--- start Supplied data ---

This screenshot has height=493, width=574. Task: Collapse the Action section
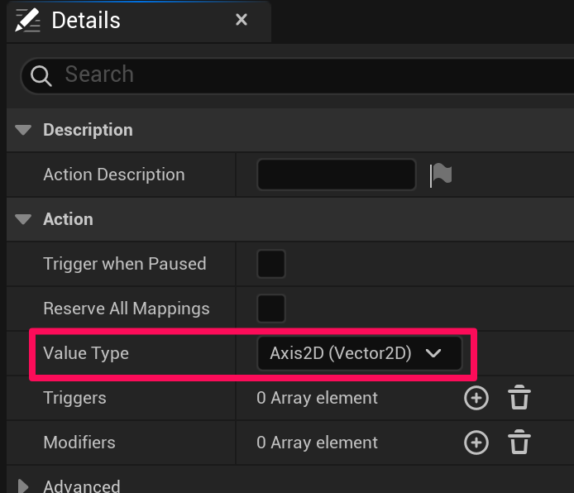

--- end Supplied data ---
--- start Supplied data ---

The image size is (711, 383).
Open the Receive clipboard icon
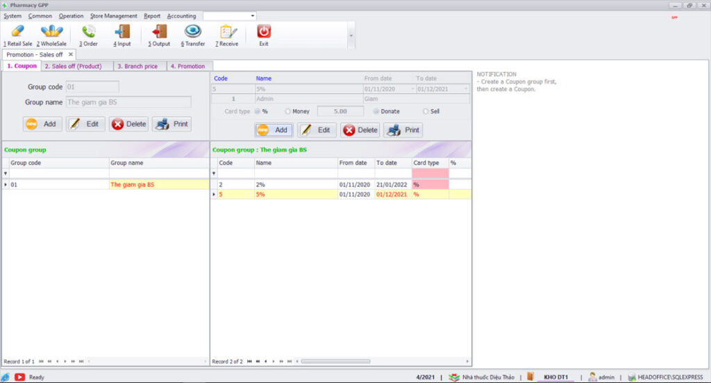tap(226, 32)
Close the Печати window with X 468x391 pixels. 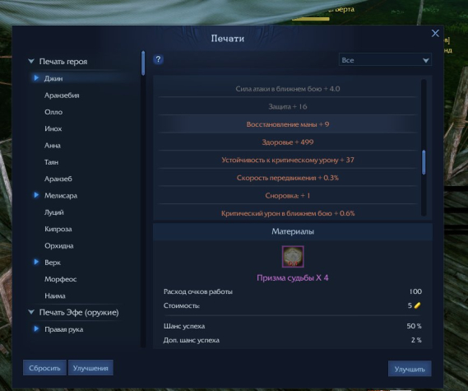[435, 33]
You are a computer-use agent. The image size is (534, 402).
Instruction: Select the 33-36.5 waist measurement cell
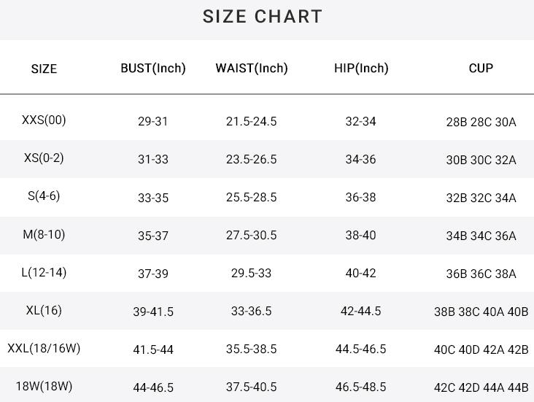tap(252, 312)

--- end Supplied data ---
--- start Supplied data ---

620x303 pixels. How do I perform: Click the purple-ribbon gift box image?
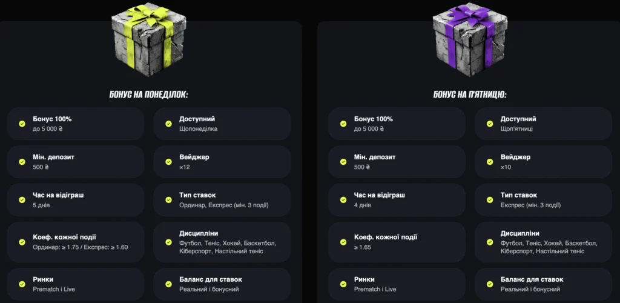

--- end Supplied data ---

### Exercise aim
Can you recast the material as a numbered list, starting at the line that contains "You are a computer-use" and ending with the line that contains "tap(252, 312)"? Leave out blank lines and pictures.

### Written response
1. You are a computer-use agent. The image size is (534, 402).
2. Instruction: Select the 33-36.5 waist measurement cell
3. tap(252, 312)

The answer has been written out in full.